Board of Regents won’t delay tougher admissions rule

RENO — Nevada high school students planning to enroll in one of the state’s two universities in 2008 will not get a pass on a new, tougher 3.0 grade-point-average requirement, the Board of Regents decided Thursday.

The vote to maintain the increase, from the 2.75 GPA now required in 13 required high school courses, came despite concerns about a report showing a dramatic falloff of minority student enrollments at the University of Nevada, Las Vegas.

Instead of delaying the GPA increase at UNLV and the University of Nevada, Reno, regents agreed to boost the percentage of alternate admissions — to 15 percent from 10 percent — to accommodate students who don’t have a high enough GPA but do have special skills in areas such as art, music or athletics.

Special admissions can also address situations in which students have overcome adversities, as well as other factors that point to the likelihood that the student will be successful.

The vote was 10-2, with Regents Cedric Crear and Ron Knecht voting no.

Crear said he believed the entire admissions process needs review.

Knecht said the increase in special admissions under a formula approved by regents would be too large. The 5 percentage point increase is based on a larger pool of students — those accepted to an institution, not the smaller number who actually enroll.

The University of Nevada, Las Vegas’ minority enrollment was hit particularly hard when the required GPA rose from 2.5 to 2.75 last year.

Early data by Nevada System of Higher Education shows that the number of black freshmen enrolling at UNLV plummeted nearly 30 percent between fall 2005 and fall 2006. The number of Hispanic students dropped roughly 17 percent, and the university experienced a drop in Asian and Pacific islander students of nearly 7 percent.

The effect at UNR was more muted. Black freshman admissions actually increased more than 27 percent from 2005 to 2006, while Hispanic admissions dropped more than 13 percent.

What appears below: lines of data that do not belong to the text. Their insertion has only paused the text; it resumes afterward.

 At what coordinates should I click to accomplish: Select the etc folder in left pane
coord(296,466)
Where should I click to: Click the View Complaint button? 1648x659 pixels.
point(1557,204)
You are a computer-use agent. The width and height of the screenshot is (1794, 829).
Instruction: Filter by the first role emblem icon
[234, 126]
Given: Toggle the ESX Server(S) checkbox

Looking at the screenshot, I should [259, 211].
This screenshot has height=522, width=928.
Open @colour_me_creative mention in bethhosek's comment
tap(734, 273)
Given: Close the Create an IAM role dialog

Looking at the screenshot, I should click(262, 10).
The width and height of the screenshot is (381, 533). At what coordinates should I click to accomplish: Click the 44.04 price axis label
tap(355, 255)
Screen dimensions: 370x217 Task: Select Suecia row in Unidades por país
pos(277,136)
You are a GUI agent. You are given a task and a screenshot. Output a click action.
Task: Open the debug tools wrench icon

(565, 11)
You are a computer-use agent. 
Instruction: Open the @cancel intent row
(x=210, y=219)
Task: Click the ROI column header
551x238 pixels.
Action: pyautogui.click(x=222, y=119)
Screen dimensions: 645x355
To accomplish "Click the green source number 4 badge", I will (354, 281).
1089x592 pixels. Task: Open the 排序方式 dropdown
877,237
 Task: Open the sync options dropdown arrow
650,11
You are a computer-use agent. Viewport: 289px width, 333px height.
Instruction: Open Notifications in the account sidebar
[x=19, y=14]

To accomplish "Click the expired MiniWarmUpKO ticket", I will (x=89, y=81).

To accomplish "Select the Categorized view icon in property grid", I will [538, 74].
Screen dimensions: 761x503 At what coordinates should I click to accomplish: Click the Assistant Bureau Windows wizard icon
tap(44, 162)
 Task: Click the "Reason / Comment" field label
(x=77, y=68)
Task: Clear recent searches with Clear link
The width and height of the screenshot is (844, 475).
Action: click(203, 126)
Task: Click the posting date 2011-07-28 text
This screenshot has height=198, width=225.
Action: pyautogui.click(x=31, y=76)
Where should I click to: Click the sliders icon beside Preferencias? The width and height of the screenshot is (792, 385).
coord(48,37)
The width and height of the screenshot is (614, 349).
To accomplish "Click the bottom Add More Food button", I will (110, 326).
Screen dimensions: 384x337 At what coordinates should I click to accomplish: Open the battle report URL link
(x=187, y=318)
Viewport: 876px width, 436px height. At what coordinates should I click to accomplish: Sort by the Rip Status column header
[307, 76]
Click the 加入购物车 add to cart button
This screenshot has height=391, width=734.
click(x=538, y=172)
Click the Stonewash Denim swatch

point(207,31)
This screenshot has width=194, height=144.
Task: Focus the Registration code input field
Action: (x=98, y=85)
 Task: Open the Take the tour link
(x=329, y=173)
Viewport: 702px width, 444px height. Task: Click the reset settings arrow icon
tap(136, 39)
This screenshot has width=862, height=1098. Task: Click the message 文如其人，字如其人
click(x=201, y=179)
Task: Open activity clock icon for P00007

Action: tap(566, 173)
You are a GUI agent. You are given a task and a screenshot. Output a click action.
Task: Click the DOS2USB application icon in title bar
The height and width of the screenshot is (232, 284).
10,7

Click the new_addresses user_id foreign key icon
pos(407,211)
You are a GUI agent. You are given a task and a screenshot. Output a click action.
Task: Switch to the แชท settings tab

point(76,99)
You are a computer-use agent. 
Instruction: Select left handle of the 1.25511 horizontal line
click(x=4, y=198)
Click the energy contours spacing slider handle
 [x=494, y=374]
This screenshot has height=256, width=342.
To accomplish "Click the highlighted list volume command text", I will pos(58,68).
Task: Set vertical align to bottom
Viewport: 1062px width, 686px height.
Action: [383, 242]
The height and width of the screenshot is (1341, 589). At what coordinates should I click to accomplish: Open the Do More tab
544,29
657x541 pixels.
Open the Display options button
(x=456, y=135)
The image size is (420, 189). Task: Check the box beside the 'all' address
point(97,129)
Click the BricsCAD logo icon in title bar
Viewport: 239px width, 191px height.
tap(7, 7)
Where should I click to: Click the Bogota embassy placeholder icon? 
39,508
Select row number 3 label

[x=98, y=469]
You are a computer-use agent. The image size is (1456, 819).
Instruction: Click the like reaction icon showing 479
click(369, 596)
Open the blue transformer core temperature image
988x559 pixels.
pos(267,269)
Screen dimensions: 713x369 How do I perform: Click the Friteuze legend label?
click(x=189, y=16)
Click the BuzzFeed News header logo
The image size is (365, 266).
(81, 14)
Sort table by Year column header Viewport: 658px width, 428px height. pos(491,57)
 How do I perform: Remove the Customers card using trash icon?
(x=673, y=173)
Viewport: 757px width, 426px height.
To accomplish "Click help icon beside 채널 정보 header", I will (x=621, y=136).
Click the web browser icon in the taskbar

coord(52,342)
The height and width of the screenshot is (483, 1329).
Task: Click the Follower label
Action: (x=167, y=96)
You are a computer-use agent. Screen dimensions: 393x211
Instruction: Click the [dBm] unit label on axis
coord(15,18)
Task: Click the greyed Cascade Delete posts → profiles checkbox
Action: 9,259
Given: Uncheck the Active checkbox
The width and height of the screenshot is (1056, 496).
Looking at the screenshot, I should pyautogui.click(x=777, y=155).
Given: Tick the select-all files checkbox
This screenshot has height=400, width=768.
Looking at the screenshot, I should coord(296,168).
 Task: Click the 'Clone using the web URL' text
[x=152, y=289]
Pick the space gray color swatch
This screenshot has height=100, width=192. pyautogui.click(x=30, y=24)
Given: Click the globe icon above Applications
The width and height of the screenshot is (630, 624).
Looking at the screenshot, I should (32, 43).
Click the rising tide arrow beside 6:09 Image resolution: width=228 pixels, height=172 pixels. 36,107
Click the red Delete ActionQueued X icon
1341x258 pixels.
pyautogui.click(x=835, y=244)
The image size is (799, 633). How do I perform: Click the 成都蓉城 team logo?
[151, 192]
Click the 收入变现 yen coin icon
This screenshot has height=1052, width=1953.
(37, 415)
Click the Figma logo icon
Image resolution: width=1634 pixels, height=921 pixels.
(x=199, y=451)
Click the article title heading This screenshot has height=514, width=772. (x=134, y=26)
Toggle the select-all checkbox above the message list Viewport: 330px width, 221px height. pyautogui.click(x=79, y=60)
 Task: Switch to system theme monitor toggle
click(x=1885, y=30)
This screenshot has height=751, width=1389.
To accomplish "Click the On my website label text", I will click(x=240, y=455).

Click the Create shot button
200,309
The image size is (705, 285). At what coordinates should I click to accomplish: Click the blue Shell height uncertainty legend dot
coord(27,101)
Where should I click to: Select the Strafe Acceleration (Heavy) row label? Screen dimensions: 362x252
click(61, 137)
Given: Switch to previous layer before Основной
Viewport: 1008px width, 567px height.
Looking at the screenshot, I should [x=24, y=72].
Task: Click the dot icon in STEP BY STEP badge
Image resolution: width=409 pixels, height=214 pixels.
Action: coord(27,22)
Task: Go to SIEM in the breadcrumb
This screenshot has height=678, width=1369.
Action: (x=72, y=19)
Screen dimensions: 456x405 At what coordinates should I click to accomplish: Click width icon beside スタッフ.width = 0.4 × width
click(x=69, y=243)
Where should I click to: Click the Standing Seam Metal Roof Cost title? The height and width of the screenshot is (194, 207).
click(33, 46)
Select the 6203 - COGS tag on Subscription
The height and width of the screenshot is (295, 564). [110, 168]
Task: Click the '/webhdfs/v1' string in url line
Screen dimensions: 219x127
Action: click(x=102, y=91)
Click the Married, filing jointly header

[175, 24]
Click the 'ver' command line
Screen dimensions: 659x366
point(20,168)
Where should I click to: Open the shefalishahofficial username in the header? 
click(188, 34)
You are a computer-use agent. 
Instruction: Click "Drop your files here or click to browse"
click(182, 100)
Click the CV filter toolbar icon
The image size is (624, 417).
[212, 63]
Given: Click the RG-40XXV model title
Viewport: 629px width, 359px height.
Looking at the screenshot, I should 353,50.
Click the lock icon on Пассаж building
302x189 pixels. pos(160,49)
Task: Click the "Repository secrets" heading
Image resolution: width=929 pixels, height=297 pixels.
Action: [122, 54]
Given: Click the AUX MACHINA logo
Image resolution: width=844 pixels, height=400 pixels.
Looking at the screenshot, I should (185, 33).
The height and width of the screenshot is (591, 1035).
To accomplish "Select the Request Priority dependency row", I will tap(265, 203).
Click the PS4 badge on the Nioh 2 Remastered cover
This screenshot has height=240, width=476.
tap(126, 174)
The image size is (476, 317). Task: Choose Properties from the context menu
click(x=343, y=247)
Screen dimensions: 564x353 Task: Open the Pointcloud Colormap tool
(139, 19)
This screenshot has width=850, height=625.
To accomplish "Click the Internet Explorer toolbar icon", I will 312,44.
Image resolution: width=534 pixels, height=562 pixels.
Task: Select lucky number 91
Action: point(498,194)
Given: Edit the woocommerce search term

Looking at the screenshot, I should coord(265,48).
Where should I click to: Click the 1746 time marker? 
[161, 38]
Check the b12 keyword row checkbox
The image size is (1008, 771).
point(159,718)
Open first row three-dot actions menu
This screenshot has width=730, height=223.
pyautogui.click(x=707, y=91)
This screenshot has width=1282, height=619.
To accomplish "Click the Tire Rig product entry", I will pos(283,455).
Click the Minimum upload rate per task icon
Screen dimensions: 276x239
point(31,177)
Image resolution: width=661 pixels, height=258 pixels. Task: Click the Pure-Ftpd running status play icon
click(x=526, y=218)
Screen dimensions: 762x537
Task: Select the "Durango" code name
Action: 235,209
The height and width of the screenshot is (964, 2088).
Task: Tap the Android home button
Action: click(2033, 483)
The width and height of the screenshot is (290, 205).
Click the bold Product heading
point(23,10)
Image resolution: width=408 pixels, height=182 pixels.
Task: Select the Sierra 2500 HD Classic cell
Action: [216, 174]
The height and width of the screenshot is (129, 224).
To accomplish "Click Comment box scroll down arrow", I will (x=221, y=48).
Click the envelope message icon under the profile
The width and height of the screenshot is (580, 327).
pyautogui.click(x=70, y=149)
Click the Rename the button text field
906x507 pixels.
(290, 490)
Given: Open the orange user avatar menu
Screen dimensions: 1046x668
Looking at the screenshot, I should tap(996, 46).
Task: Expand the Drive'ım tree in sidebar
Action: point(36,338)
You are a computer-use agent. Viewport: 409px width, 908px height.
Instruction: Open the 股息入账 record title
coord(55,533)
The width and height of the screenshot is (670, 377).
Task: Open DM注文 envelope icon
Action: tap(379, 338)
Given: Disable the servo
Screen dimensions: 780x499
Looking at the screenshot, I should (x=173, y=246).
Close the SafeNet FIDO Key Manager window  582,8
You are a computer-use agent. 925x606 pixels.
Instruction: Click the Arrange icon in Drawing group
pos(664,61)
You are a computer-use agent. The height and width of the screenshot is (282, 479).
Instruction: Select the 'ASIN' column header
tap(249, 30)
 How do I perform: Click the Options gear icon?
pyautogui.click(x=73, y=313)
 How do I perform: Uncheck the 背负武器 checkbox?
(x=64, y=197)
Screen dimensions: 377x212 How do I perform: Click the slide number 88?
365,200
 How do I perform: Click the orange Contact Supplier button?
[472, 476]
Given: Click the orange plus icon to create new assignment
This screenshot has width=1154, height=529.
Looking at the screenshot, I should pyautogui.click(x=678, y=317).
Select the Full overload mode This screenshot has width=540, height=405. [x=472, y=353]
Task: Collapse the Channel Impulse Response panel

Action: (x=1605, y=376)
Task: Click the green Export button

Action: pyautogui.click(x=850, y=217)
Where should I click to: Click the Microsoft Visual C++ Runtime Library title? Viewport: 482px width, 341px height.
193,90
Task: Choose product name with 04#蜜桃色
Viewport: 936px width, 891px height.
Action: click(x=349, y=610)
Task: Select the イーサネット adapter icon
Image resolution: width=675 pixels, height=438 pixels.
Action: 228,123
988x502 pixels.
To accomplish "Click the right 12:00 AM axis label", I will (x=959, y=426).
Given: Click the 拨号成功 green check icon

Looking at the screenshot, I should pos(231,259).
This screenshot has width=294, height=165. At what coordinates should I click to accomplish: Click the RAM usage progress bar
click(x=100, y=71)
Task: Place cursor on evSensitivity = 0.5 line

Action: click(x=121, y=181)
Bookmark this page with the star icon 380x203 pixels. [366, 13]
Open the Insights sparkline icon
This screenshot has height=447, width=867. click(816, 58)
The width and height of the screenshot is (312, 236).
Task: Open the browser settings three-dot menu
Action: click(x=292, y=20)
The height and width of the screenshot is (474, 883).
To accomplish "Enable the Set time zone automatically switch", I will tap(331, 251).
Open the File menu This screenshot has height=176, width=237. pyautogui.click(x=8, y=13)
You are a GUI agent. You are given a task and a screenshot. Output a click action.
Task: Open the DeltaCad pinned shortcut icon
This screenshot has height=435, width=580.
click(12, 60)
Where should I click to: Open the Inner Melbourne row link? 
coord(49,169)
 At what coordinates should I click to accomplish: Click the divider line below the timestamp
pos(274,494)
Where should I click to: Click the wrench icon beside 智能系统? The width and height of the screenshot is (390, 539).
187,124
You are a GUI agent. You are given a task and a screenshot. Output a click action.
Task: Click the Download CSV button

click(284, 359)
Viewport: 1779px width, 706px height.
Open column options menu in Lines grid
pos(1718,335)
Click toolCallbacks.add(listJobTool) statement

Vice Chancellor Jane Nichols called the report a snapshot and not a long-term analysis of the effect of the GPA increase. Other factors, including changes to the Millennium Scholarship requirements, could also be in play, she said.

The system won’t know if this is a trend until there is at least one more year’s worth of data from this fall enrollment period, Nichols said.

The vote to maintain the standard came despite concerns expressed by Lee Rowland, a staff attorney for the American Civil Liberties Union of Nevada, that the drop-off in minority enrollment at UNLV was “truly troubling.”

Rather than use some numerical formula to try to determine student success, it would be better to use a more holistic approach, like looking at students and their abilities to succeed, she said.

Such a process would move the universities toward their goals of being world-class institutions which includes a diverse student population, Rowland said.

Regent Mark Alden advocated for maintaining the GPA increase, saying that admitting students who are unable to succeed, and who then drop out, does not serve them well.

The system has two other tiers, including colleges and a state college, to serve students who might not be able to succeed at the university level, he said.

UNLV President David Ashley said his preferred alternative was to push back the 3.0 GPA increase, but that the increase in special admissions was also acceptable.

Chancellor Jim Rogers said the business community has reacted favorably to efforts by the Board of Regents to improve the quality of the education being delivered at the institutions.

“I hate to go backwards,” he said. “I just hate to go backwards.”

But Rogers said he is also concerned about any negative effects on minority students.

Considering other factors for student admissions may be the answer, he said.

The concepts of raising standards and maintaining and improving diversity should work together, he said.

Rogers acknowledged that the discussion about delaying the GPA increase was generating some concerns among legislative leaders. The Legislature sets the funding levels for the higher education system.

The regents, while voting in 2006 to toughen the standards, also sought a report on the effects of the change, with the proviso that the new standards could be adjusted if there was a major effect on student enrollment and diversity.

But Nichols said one year’s worth of data is not enough information to make any determination about the effect of the GPA increase.

While minority freshman admissions declined in the fall of 2006 over 2005, it is also true that overall admissions declined as well, by 19 percent at UNLV, according to the report.

Other than Rowland, there was no other public or student comment.

Student leaders at the regents meeting at the UNR campus listened to the discussion but offered no public comments.